:: WORK TASK ::
Report every line in the records below that holds the word "green".

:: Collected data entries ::
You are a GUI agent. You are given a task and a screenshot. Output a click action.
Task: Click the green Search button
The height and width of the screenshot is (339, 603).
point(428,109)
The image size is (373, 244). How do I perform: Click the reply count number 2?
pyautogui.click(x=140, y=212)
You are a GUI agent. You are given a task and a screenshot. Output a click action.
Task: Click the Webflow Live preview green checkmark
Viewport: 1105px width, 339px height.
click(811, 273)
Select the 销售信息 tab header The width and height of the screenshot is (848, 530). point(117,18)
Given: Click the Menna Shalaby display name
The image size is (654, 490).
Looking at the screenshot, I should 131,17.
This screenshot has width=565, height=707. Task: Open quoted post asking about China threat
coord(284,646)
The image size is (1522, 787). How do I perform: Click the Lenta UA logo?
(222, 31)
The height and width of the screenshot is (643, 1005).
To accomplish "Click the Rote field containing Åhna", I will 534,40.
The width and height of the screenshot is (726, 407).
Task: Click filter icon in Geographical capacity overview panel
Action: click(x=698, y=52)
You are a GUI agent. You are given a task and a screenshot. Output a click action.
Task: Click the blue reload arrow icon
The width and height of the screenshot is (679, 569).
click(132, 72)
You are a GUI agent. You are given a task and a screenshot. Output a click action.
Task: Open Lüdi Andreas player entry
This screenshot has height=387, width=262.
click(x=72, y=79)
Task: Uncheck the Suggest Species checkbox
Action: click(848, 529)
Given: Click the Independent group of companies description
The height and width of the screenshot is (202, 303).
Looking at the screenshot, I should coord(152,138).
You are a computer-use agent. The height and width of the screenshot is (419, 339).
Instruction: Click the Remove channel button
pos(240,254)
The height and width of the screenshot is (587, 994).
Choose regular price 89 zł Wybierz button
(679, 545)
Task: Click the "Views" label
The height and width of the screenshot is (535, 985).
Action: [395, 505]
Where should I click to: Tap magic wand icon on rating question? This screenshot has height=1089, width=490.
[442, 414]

:: RESPONSE BELOW ::
Task: Click the green Search button
Task: Click the Webflow Live preview green checkmark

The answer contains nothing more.